Machonis, Peter A., ed. Shatter the Glassy Stare: Implementing Experiential Learning in Higher Education. Birmingham, AL: NCHC, 2008. ISBN 978-0-9796659-2-9
“As an experiential-learning method, CAT makes students step outside their conventional classroom paradigms, and at no time is it easier to do this than when they are experiencing an alienation from what they know. Outside their ordinary habits of thought, the students respond to the call to figure things out for themselves, using the tools of mapping, listening, and observing.” – Joy Ochs
Excerpt from Shatter the Glassy Stare: Implementing Experiential Learning in Higher Education
Strategies: Mapping, Observing, Listening, Reflecting
City as Text™ methodology is based on the concept of active or experiential learning. Participants are split up into small groups with an assigned area of the city/place to explore. They report back for a general discussion at the end of their walkabout and exchange their insights with others who have explored other areas of the same city. The idea is that the sum of everyone’s experience is a better view than just one person or one group doing the same exercise.
There are four basic strategies used in these exercises: mapping, observing, listening, and reflecting.
1. Mapping: You will want to be able to construct, during and after your explorations, the primary kinds of buildings, points of interest, centers of activity, and transportation routes (by foot, vehicle, or other means). You will want to look for patterns of housing, “traffic” flow, and social activity that may not be apparent on any traditional “map.” Where do people go, how do they get there, and what do they do when they get there?

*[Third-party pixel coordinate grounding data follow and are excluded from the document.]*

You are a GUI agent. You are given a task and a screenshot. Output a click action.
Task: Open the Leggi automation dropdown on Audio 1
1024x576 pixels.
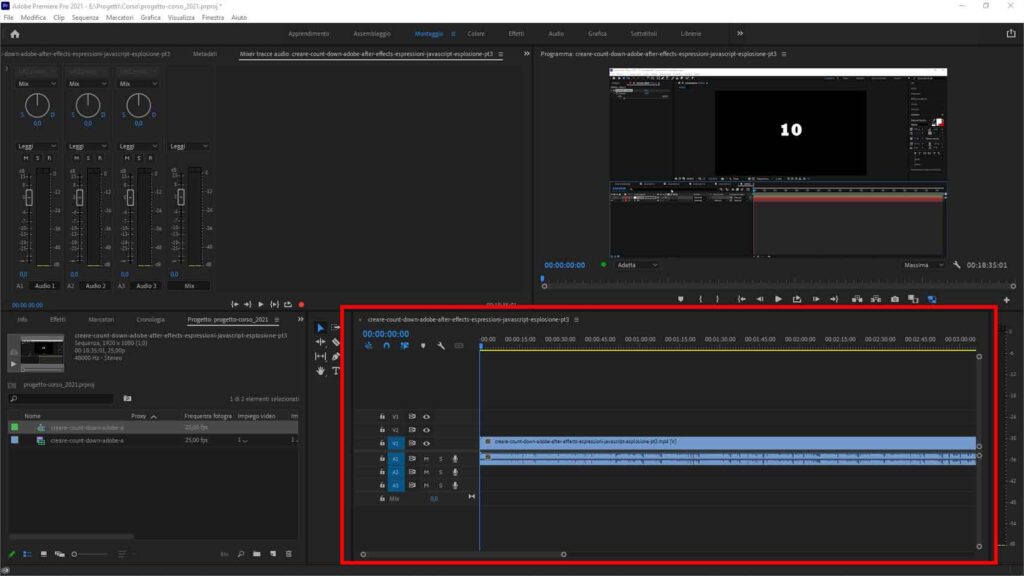point(33,145)
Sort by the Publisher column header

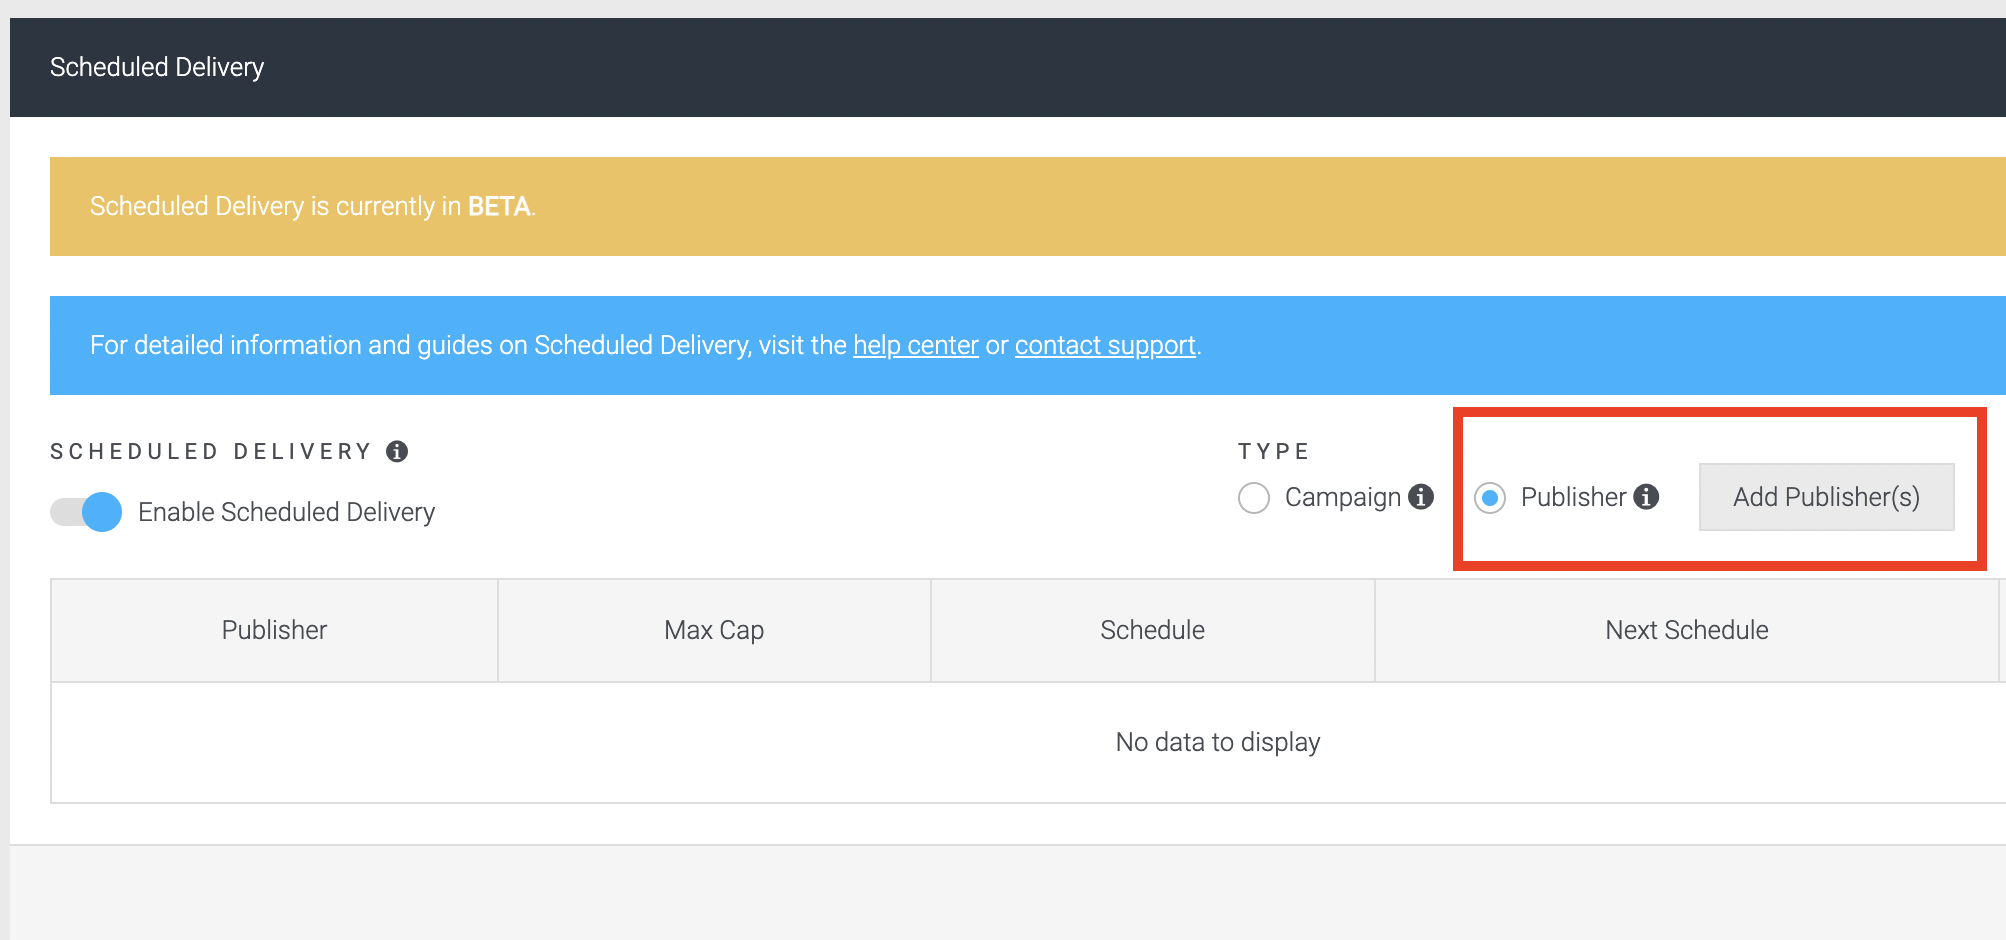tap(273, 630)
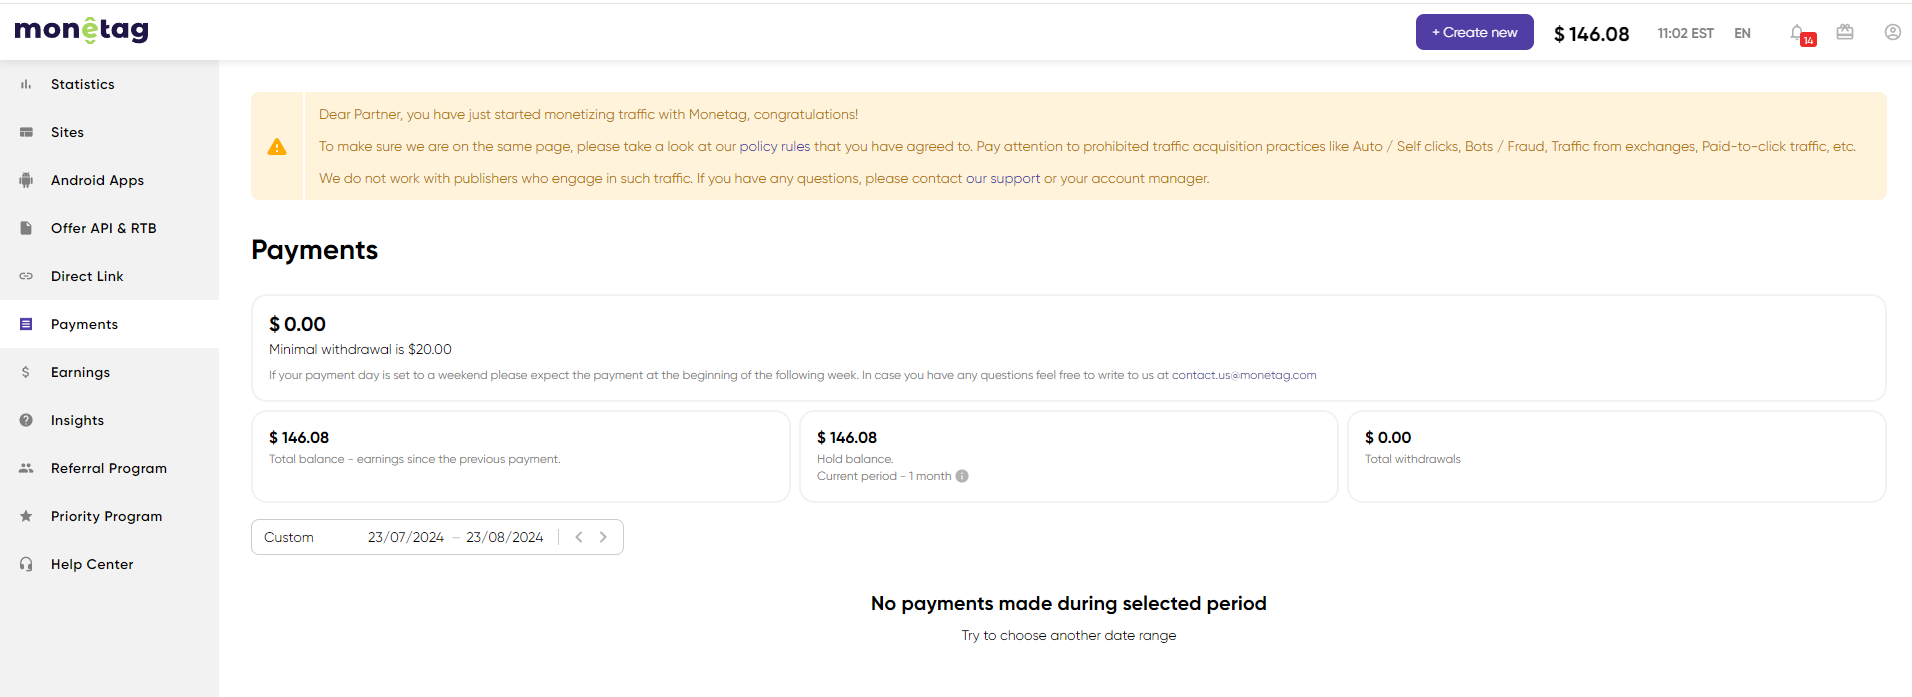Click the start date 23/07/2024 field
This screenshot has height=697, width=1912.
406,537
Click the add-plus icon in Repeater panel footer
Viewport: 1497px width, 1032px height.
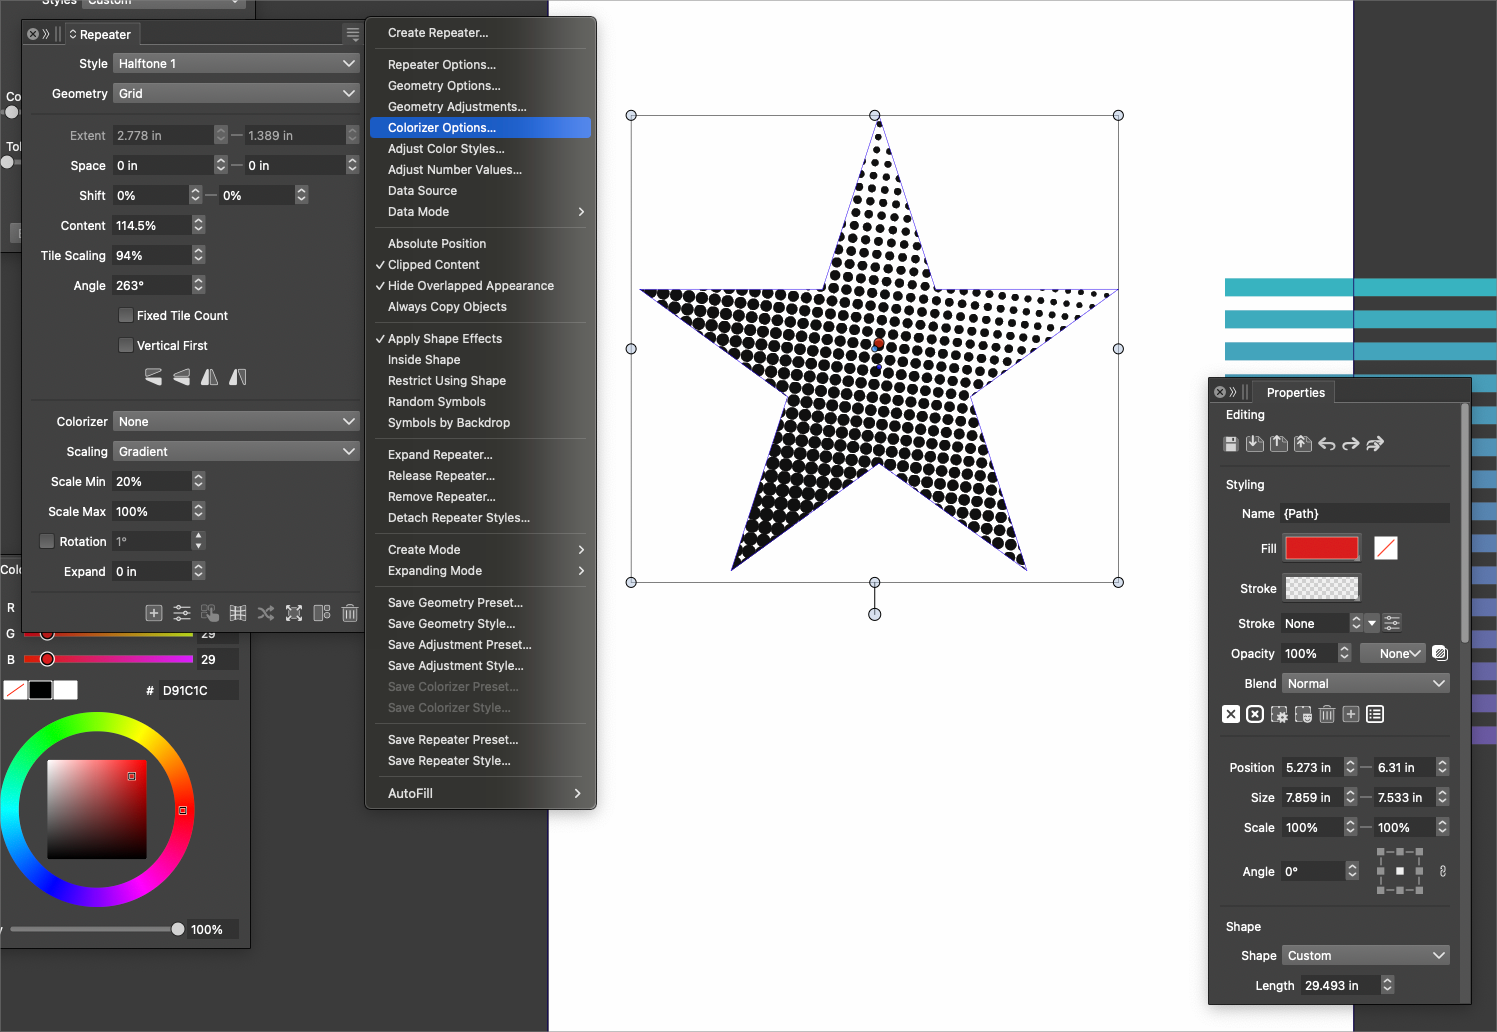[154, 613]
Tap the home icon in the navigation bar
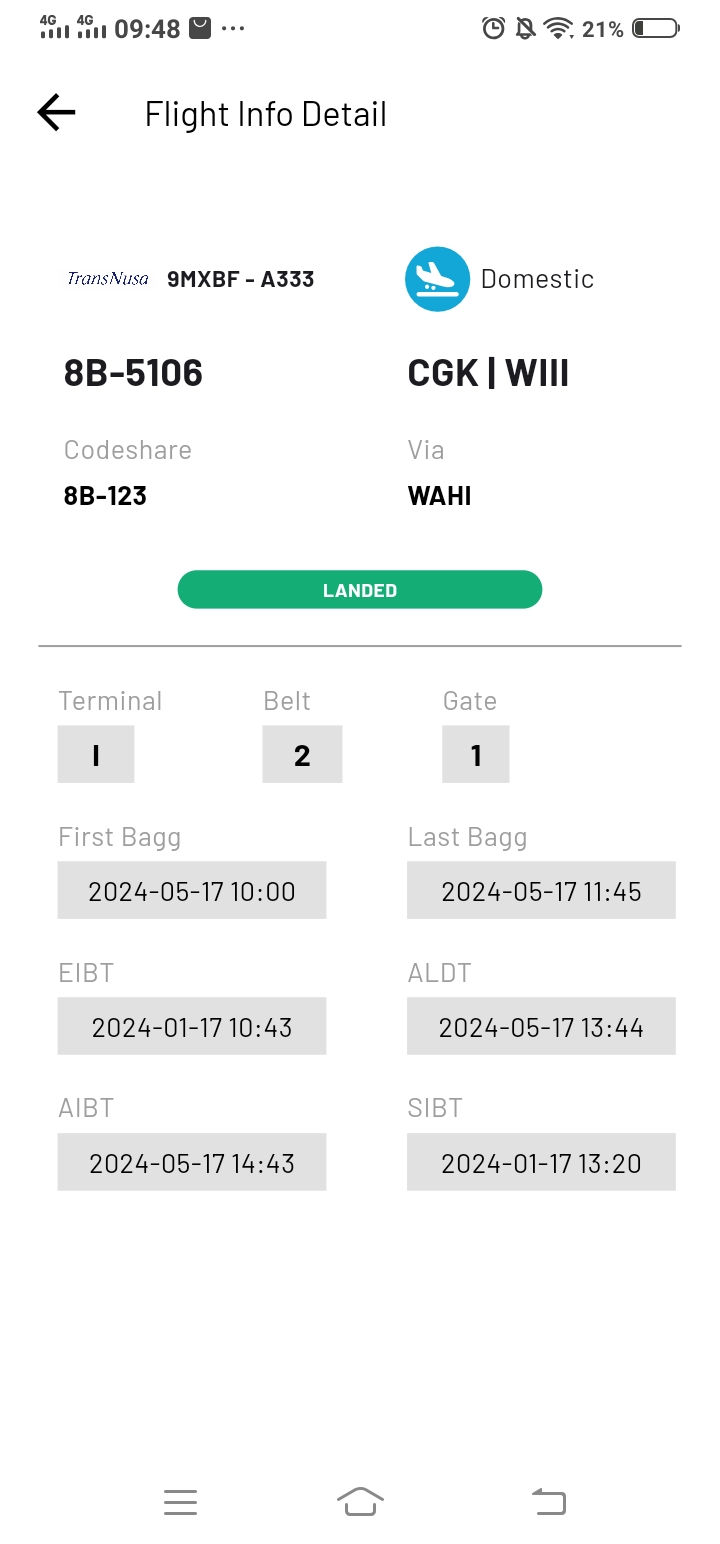The image size is (720, 1544). coord(360,1501)
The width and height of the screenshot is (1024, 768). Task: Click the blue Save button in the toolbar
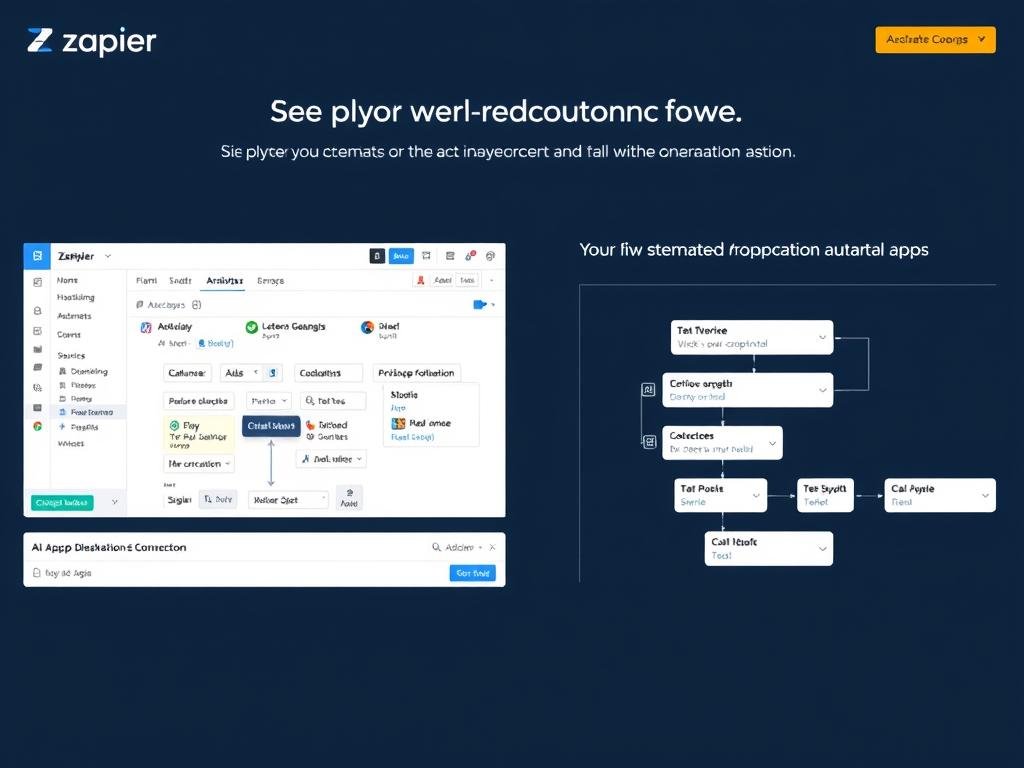401,256
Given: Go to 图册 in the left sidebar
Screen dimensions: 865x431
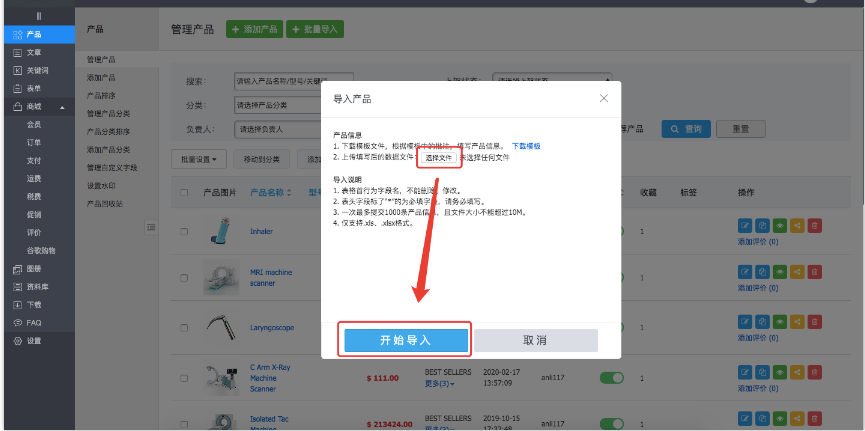Looking at the screenshot, I should tap(34, 269).
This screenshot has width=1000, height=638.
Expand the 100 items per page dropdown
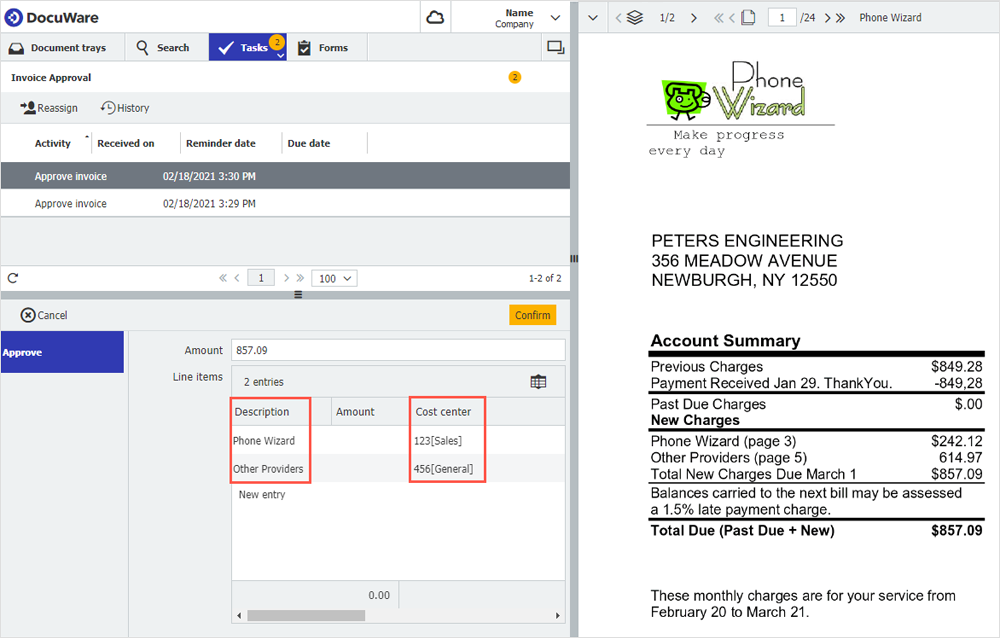334,278
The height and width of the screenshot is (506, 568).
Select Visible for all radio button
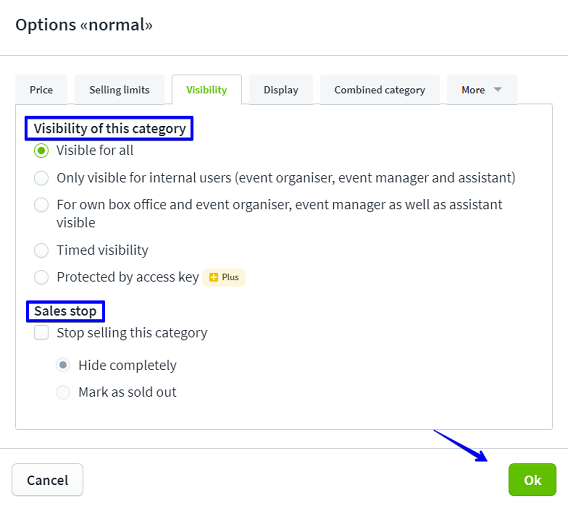click(41, 150)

2. Observing: You will want to look carefully for the unexpected as well as the expected, for the familiar as well as the new. You will want to notice details of architecture, landscaping, social gathering, clothing, possessions, decoration, signage, and advertising.
3. Listening: You will want to talk to as many people as you can and to find out from them what matters to them in their daily lives, what they need, what they enjoy, what bothers them, what they appreciate. Strike up conversations everywhere you go. Ask about such matters as: how expensive it is to live there (dropping by a real estate agency could be enlightening), where to find a cheap meal (or a good one or an expensive one), what the local politics are (try to find a local newspaper), what the history of the place is, what the population is like (age, race, class, profession, etc.), what people do to have a good time. In other words, imagine that you are moving to that location and try to find out everything you would need to learn to survive there.
4. Reflecting: Throughout your explorations, keep in mind that the people you meet, the buildings in which they live and work, the forms of their recreation, their modes of transportation—everything that they are and do—are important components of the environment. They are part of an ecological niche. You want to discover their particular roles in this ecology: how they use it, contribute to it, damage or improve it, and change it. You want to discover not only how, but why they do what they do. Don’t settle for easy answers. Don’t assume you know the answers without doing serious research. Like all good researchers, make sure you are conscious of your own biases and that you investigate them as thoroughly as you investigate the culture you are studying.